Seperti dilansir CNBC Indonesia, Natuna bisa jadi lokasi blok gas raksasa terbesar di Indonesia, dengan terdapatnya blok East Natuna yang sudah ditemukan sejak 1973.

Total produksi minyak dari blok-blok yang berada di Natuna adalah 25.447 barel per hari. Sementara produksi gas bumi tercatat sebesar 489,21 MMSCFD. Berdasarkan data Satuan Kerja Khusus Pelaksana Kegiatan Usaha Hulu Migas (SKK migas), volume gas di blok East natuna mencapai 222 TCF (trilyun kaki kubik). Tapi cadangan terbuktinya hanya 46 TCF, jauh lebih besar dibanding cadangan blok Masela yang 10,7 TCF. (www.cnbcindonsia.com, 6/1/2020)

Posisi Natuna juga yang sangat strategis menyebabkan banyak negara yang memperebutkan Natuna. Perairan Natuna menjadi salah satu jalur lalu lintas internasional yang sibuk. Natuna bagi Indonesia juga sangat penting terkait dengan kondisi geopolitis dan pertahanan keamanan nasional serta regional.

Pernyataan santai menurut saya, juga diungkap oleh Pak Luhut Panjaitan, “Masuknya China hanya sampai zona ZEE, maka  dikatakan belum mengancam kedaulatan negara, kecuali masuk ke wilayah teritorial”.

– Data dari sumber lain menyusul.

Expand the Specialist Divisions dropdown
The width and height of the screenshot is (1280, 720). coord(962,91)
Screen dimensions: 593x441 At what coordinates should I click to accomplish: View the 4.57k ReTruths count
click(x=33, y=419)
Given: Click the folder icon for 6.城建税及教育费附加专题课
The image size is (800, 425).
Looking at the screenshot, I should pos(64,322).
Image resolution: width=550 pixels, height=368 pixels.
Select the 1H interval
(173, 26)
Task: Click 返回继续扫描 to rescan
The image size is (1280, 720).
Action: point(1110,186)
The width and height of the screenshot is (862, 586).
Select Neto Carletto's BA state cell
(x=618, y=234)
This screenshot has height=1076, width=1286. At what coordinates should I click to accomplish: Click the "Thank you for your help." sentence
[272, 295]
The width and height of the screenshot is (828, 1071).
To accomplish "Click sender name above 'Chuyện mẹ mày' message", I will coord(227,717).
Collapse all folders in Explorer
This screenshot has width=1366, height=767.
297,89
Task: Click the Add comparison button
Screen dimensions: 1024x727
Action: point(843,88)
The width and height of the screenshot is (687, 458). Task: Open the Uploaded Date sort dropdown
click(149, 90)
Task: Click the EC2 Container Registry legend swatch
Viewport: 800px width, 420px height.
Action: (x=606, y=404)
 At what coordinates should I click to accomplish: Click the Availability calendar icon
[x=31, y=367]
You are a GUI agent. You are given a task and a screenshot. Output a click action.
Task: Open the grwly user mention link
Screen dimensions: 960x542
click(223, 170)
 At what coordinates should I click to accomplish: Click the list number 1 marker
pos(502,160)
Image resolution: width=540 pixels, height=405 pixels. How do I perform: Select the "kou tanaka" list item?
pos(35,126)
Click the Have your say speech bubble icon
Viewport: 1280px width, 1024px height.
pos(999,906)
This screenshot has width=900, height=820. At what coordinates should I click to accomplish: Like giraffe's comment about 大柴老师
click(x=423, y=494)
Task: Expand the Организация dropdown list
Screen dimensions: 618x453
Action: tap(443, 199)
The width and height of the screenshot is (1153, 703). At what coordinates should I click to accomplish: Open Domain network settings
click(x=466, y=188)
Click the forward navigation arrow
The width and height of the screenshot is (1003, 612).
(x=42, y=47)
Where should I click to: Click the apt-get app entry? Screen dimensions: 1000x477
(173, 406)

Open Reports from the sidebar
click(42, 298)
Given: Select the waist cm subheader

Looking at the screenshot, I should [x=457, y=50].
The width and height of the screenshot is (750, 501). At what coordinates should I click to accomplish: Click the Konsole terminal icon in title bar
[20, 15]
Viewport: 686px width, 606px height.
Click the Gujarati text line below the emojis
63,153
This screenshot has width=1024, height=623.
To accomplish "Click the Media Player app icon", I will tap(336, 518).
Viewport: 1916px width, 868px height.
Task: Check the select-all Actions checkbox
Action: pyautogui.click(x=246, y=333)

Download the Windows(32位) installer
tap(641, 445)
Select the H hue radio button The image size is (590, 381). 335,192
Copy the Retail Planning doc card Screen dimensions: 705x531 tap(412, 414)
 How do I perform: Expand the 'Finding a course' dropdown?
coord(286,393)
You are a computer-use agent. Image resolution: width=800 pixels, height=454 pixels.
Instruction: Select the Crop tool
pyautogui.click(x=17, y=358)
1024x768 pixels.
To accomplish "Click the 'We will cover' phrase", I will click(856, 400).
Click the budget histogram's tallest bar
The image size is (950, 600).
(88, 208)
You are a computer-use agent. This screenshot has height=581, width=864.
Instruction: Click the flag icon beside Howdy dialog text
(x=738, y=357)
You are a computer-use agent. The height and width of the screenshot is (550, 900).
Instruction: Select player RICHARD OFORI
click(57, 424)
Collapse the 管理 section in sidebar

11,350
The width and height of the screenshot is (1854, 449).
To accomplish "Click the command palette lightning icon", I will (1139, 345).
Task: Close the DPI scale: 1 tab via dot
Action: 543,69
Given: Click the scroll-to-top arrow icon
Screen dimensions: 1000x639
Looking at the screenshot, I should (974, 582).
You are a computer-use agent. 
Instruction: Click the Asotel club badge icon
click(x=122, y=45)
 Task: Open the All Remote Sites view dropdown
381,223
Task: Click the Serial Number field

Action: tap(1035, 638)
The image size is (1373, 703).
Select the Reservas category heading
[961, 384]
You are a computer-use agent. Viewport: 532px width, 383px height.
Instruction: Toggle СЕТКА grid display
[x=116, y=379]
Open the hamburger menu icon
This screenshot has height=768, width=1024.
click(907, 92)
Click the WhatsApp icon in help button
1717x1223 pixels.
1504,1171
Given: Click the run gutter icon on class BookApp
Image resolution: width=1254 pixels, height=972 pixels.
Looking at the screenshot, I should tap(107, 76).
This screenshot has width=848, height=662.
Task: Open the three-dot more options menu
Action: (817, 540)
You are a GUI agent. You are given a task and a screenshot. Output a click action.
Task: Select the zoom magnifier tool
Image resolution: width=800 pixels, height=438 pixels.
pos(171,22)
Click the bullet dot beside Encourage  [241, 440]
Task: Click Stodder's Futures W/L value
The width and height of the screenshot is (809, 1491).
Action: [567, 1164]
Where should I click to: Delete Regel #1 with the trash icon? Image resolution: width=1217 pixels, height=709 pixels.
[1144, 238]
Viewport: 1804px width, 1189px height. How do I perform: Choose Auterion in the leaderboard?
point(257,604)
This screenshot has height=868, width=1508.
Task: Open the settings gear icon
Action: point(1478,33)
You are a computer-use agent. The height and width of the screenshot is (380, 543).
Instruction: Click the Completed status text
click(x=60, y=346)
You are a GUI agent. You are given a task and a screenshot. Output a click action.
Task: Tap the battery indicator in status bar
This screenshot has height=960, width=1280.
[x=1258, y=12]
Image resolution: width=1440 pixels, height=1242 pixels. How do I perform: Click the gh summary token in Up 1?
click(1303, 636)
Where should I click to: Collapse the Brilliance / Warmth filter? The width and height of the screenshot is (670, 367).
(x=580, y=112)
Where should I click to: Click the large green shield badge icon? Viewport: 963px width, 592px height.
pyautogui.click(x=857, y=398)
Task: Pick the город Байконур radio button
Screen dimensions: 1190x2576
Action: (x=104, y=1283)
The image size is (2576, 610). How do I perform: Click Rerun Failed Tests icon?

Kekhawatiran harusnya lebih kuat ditunjukkan oleh para pemegang kebijakan dengan adanya tindakan Coast Guard Republik Rakyat Tiongkok mengawal kapal nelayan berbendera China di perairan Natuna.

Pernyataan arogan juga sangat tampak dari pihak China, “Kami melaksanakan tugas resmi dalam zona Chinese yang sebagai kawasan zona Chinese. Jangan menghambat kegiatan saya.”  Demikian pernyataan pihak kapal Coast Guard  China nomor lambung 5403 lewat radio komunikasi.(CNN Indonesia, Rabu 8/1/2020)
Seharusnya dalam kondisi ini, pemerintah kita menunjukkan sikap kewaspadaan tingkat tinggi, karena China sudah berada di daerah yang sensitif dengan kelengkapan Coast Guard, jika memang hanya sekedar untuk menangkap ikan, apakah perlu kapal-kapal Coast Guard  terus ditambah jumlahnya?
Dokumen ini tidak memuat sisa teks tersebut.